One-Step Approach to GDM Dx:
▸ Screening of all women at 24–28 weeks' gestation not known to have type 2 diabetes with 75-g oral glucose tolerance test (after overnight fast).
▸ GDM diagnosis made if any one of these fasting plasma glucose values are met or exceeded: fasting, 92 mg/dL; 1 hour, 180 mg/dL; 2 hour, 153 mg/dL.
Sources: American Diabetes Association's Standards of Medical Care in Diabetes 2010 (Diabetes Care 2010;33:S11–61); American College of Obstetricians and Gynecologists Practice Bulletin, September 2001; ADA's Standards of Medical Care in Diabetes 2011 (Diabetes Care 2011;34:S11–61).
The Consequences of GDM
The thresholds for deciding when to begin treating hyperglycemia were established almost 50 years ago at a time when we had significantly less knowledge about the risk factors for and consequences of hyperglycemia in pregnancy. Because of this lack of understanding about the causes and consequences of hyperglycemia and our sometimes rigid adherence to these cutoffs, many women were not treated who should have been.
There is a growing recognition in the research and clinical communities that gestational diabetes mellitus (GDM) is a much more serious condition than had been previously believed even a decade ago. We now know that GDM, if not properly diagnosed and managed, can have intergenerational consequences in terms of propagating risks for obesity, diabetes, heart disease, and other disorders. Furthermore, there is a new and growing realization that even mild hyperglycemia significantly below what has traditionally been defined as diabetes can have significant adverse consequences for both mother and infant.

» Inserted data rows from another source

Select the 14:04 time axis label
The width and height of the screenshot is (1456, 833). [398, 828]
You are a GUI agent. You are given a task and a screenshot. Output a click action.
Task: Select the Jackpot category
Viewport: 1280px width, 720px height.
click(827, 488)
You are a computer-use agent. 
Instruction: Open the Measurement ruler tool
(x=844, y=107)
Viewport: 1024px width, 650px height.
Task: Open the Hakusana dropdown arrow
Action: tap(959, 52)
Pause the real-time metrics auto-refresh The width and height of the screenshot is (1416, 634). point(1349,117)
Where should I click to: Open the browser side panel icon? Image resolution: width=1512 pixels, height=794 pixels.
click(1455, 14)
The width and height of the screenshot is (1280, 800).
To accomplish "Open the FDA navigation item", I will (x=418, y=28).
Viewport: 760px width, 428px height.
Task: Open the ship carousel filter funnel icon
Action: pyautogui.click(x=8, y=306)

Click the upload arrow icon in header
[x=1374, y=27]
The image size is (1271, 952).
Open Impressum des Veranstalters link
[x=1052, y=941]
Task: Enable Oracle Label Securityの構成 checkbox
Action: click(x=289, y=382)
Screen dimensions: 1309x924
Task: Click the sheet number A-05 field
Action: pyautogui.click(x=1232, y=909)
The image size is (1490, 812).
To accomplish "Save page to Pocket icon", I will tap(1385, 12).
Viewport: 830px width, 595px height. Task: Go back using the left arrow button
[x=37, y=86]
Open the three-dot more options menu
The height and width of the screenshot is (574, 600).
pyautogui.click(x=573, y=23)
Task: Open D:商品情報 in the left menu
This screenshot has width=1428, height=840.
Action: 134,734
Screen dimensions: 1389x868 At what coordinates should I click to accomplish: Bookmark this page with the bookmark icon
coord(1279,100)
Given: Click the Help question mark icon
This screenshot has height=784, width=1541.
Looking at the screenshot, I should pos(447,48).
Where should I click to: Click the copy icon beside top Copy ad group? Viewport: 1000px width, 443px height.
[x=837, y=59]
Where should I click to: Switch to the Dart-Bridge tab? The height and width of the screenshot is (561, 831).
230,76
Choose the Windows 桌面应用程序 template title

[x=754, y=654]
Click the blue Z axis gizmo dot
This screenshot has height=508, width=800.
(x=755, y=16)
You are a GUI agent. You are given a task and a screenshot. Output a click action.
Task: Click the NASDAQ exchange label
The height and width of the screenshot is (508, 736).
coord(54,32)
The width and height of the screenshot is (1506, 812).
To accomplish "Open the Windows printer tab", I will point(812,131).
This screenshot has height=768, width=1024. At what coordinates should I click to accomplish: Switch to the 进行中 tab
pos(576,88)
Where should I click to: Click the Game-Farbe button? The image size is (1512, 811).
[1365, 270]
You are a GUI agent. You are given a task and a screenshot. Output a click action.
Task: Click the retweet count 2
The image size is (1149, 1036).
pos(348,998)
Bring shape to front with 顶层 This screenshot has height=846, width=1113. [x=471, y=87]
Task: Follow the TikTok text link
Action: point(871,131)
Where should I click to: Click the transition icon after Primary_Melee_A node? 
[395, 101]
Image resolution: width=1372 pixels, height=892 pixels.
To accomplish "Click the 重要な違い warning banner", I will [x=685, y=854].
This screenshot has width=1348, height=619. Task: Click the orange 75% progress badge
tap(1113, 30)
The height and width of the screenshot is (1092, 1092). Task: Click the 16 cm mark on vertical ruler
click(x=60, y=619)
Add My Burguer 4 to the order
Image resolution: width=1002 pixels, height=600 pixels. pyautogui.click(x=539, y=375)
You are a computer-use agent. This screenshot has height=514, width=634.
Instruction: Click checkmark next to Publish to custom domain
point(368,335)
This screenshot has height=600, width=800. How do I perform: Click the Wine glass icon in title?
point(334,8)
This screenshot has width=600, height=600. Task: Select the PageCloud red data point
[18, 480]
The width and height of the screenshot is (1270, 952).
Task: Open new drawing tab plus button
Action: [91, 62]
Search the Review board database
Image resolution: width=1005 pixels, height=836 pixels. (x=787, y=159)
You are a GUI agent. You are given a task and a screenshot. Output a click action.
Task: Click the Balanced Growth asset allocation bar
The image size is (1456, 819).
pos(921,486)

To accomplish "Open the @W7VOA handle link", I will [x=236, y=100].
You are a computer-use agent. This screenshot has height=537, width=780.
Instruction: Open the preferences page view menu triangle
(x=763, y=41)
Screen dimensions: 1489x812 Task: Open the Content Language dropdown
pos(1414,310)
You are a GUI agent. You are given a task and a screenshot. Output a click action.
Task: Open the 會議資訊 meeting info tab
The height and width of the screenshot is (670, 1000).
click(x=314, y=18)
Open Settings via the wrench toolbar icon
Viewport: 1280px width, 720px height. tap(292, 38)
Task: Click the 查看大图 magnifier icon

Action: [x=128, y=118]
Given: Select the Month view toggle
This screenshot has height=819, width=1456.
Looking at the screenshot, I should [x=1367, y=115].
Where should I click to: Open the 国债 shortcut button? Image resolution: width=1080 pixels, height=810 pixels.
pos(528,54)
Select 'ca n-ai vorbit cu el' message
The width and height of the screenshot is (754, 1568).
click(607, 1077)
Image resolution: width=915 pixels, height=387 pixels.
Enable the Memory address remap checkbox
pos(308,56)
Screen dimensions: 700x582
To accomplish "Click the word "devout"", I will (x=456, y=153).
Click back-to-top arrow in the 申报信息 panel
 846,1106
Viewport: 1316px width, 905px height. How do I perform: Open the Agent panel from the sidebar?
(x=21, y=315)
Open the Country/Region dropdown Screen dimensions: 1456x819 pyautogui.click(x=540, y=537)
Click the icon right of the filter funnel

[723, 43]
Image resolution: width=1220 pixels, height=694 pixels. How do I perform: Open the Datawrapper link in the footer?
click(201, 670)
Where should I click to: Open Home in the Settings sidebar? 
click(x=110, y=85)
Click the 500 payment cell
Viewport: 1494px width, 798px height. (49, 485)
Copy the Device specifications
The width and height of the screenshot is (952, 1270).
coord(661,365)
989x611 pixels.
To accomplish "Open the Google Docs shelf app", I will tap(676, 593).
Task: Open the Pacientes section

Perhaps the most significant complication of maternal hyperglycemia faced by ob.gyns. is the growing number of large-for-gestational-age (LGA) infants being born. For obvious reasons, LGA infants are more difficult to deliver and significantly more prone to experiencing shoulder dystocia and other injuries during normal or cesarean delivery, and cesarean delivery has its own set of complications for both baby and mother.
The large, multicenter Hyperglycemia and Adverse Pregnancy Outcomes (HAPO) study recently documented that by managing hyperglycemia – even among women who previously had not been considered to have any glucose control problems – the incidence of LGA-related problems and other adverse birth outcomes could be significantly reduced.
To discuss in detail the findings of the HAPO study and its potential clinical implications, we have invited Dr. Thomas R. Moore, professor and chairman of the department of reproductive medicine at the University of California, San Diego, to write this Master Class.
Dr. Moore's essay discusses both the unique design and findings of the HAPO study, and also explores the quandary faced by members of the International Association of Diabetes and Pregnancy Study Groups (IADPSG) in their attempts to translate HAPO's findings into clinically useful recommendations and guidelines.
In a sign of how complex and time consuming it can be to translate clinical research findings into clinical practice, the recommendations of the IADPSG are now being debated among research and medical societies, with some suggesting that the thresholds introduced by the HAPO study and advanced by the IADPSG are not significantly different from the current levels.
We greatly appreciate Dr. Moore's insights into these complicated but exciting developments. His Master Class installment will help all of us to better understand this complex issue so that we can potentially play a role in speeding up the process of changing the way we manage GDM.